VIRUTAS DE NOGAL Y ENCINA
Tras el verano, Valentín comenzaba a echar en falta la manga larga al terminar la jornada en la huerta. Por las veredas, el viento alzaba en danza una hojarasca amarilla, marrón y roja.
Ahora que José volvía al colegio, no lo tendría enredando entre las matas. Necesitaba estar solo. En plena posguerra, sin dinero, tallaría con sus manos su regalo de cumpleaños.
Del nogal de la parcela tomó la madera para los escaques y figuras negras; de la encina centenaria de la dehesa, que partió la tormenta, cogió lo necesario para las blancas.
El curso anterior, Don Diego, el maestro, llevó su ajedrez a la escuela. Cada día, veía cómo José ejecutaba el jaque pastor, dejando boquiabiertos a sus compañeros. A todos menos a Francisco, que se convirtió en contrincante de partida diaria.

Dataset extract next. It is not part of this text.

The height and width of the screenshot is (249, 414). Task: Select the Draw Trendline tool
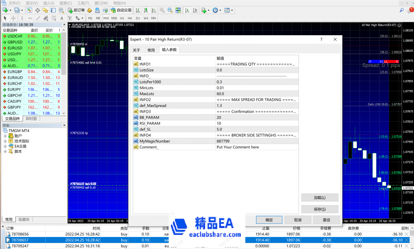(38, 18)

Cincuenta años después, cuando las campanas de San Juan habían doblado ya por su amigo, continúa jugando junto a la ventana que da a la huerta. Frente a él, su nieto Ángel sonríe al repetir el jaque pastor. José se deja ganar fingiendo sorpresa. Sobre el tablero de nogal y encina que talló su padre, las piezas de tres generaciones siguen en movimiento, latiendo contra el olvido.